“When Antonio joined us, we were clear about what we expected and required of him,” the Buccaneers said. “Thus far, he has met all the expectations we have in place.”
No charges were filed in the alleged incident, although police in Hollywood, Fla., reportedly determined that there was probable cause to charge Brown with misdemeanor criminal mischief. The police report, per the Herald, stated that the president of the homeowners association at Brown’s gated community declined to press charges because she was concerned he might “retaliate against her employees.”
The HOA president, Sylvia Berman, denied to the newspaper that she and her staff were “afraid” of Brown. Instead, she said the episode was deemed too minor to warrant charges, and that Brown had agreed to replace the camera.
A spokeswoman for Brown said the incident stemmed from attempts by friends and family of Brown to pass through a visitor gate, and that all the issues “have been fully and amicably resolved, and everyone is getting along just fine.”
“Antonio regrets that he lost his cool that day and he has made amends with the HOA,” the spokeswoman told the Herald. “However, he is rightly concerned that he is routinely targeted by some people for mistreatment and undue scrutiny because he is Antonio Brown. He wants to be a good neighbor, good citizen and a good teammate.”
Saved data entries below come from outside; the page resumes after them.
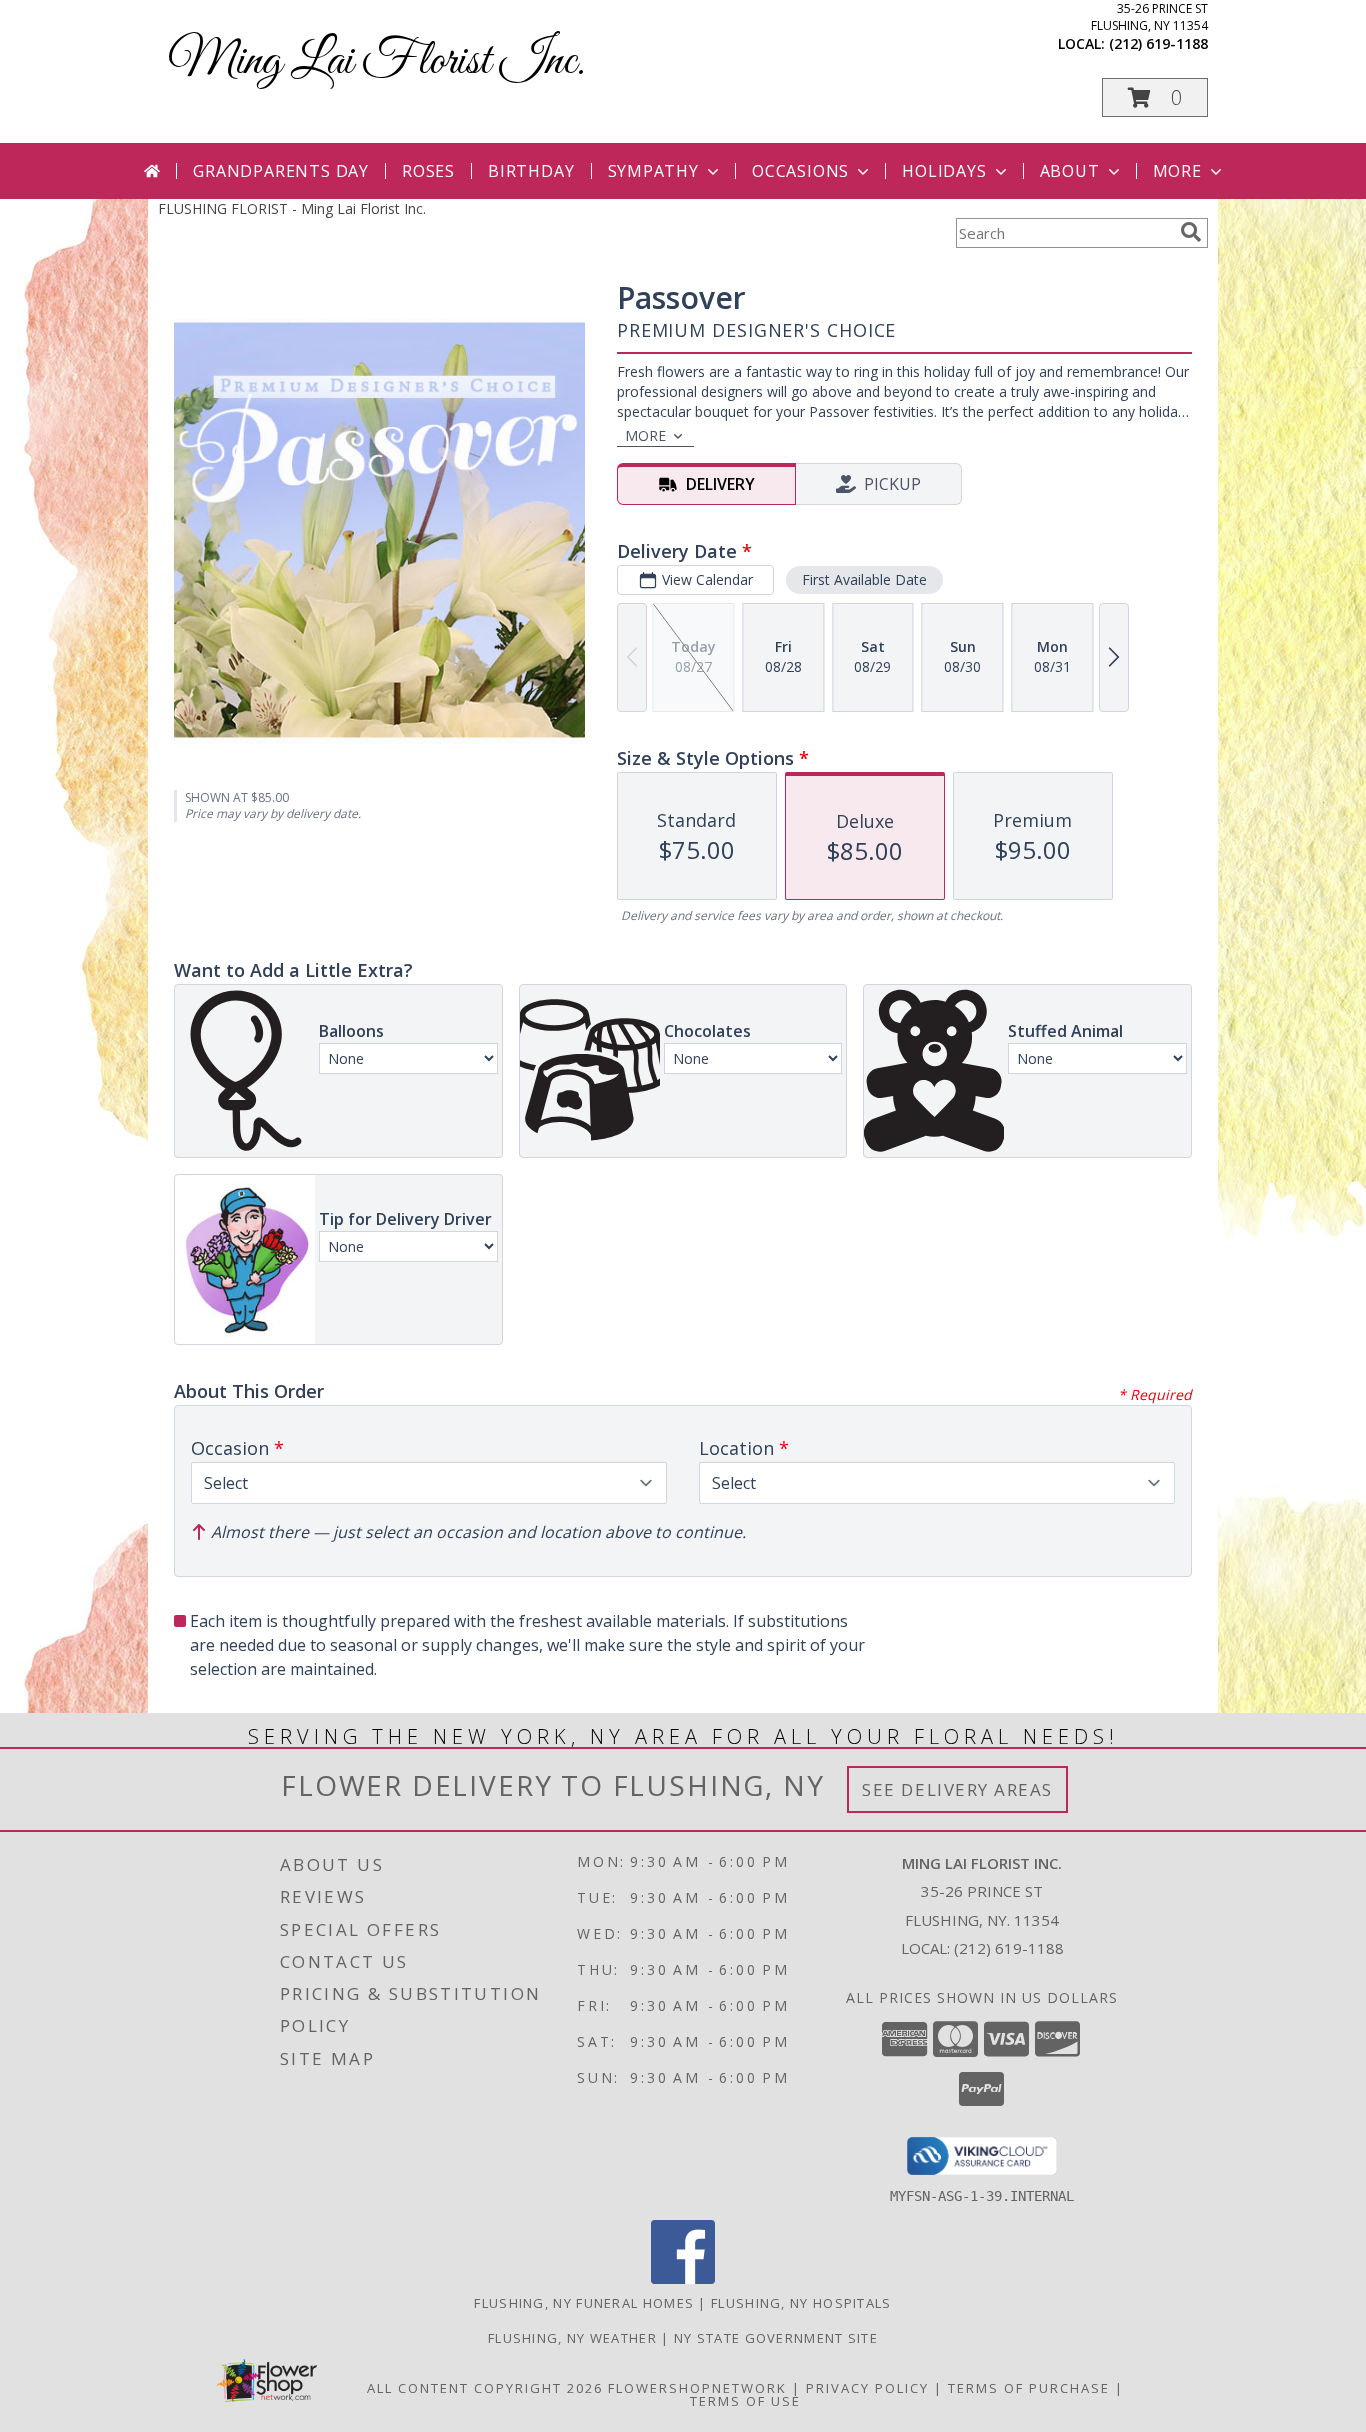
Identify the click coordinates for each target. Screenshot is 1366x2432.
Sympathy (653, 171)
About (1070, 171)
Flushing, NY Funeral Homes (584, 2303)
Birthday (531, 171)
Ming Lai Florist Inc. (377, 61)
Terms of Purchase (1029, 2388)
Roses (428, 171)
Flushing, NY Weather (572, 2338)
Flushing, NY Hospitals (801, 2303)
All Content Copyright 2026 (485, 2388)
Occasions (800, 171)
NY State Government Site (776, 2338)
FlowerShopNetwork (697, 2388)
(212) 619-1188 (1158, 43)
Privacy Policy (867, 2388)
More (1177, 171)
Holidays (944, 171)
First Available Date (864, 579)
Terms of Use (745, 2401)
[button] (1155, 97)
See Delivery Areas (957, 1789)
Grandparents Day (281, 171)
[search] (1191, 232)
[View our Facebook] (683, 2278)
The NFL suspended Brown in July for what it described as multiple violations of its personal conduct policy, in a move related to a woman’s allegations that he sent her threatening text message after she rejected his unwanted advances. Also playing a role in the league’s decision was a January incident involving Brown and the driver of a moving truck at his Hollywood residence that led to charges of battery, burglary of an unoccupied conveyance and criminal mischief for the wide receiver.
Brown received two years probation in that case and was ordered to attend an anger-management course. It is not clear if the recent episode, which reportedly occurred Oct. 15, might violate the terms of that probation.
The NFL has not closed an investigation into another woman’s accusations that Brown raped and sexually assaulted her in separate incidents in 2017 and 2018. The woman filed a lawsuit against Brown that is scheduled to go to trial in December.
When the Buccaneers added Brown, it appeared to signal change of heart on the part of head coach Bruce Arians, who worked with the wide receiver as a Pittsburgh assistant and previously described Brown as “a diva” and “not a fit in our locker room.”
After the signing, Arians said of the six-time Pro Bowler, “He screws up one time, he’s gone. I don’t think he will because he wants to play.”
Brown, who was out of the NFL for over a year after being released by New England in September 2019, said earlier this month, “I took a lot of time off from the game to reevaluate myself, to look within, to get a better perspective of myself and work on myself within and without.”
According to the police report obtained by the Herald, Brown “approached the guard shack and began to strike one of the surveillance cameras, causing it to break.” At another point during that episode, per the police, Brown “threw his bicycle at the guard gate arm,” causing the arm to remain stuck in an open position.
Brown has remained close with quarterback Tom Brady since they were briefly Patriots teammates, to the point that Brady opened his rented home in Tampa to Brown to help the latter transition to his new team. Arians denied last month that Brady pushed for the addition of Brown, pointing instead to the opportunity to add “a Pro Bowl-type player.”
“AB brings another dynamic to our team that we don’t have,” Arians said then (via NBC Sports). “I owe it to the rest of our players to put the best team out there possible. I don’t foresee any problems.
“I don’t anticipate any situation where he and I are going to have a problem. He knows that if there is, it’s a very short-lived contract.”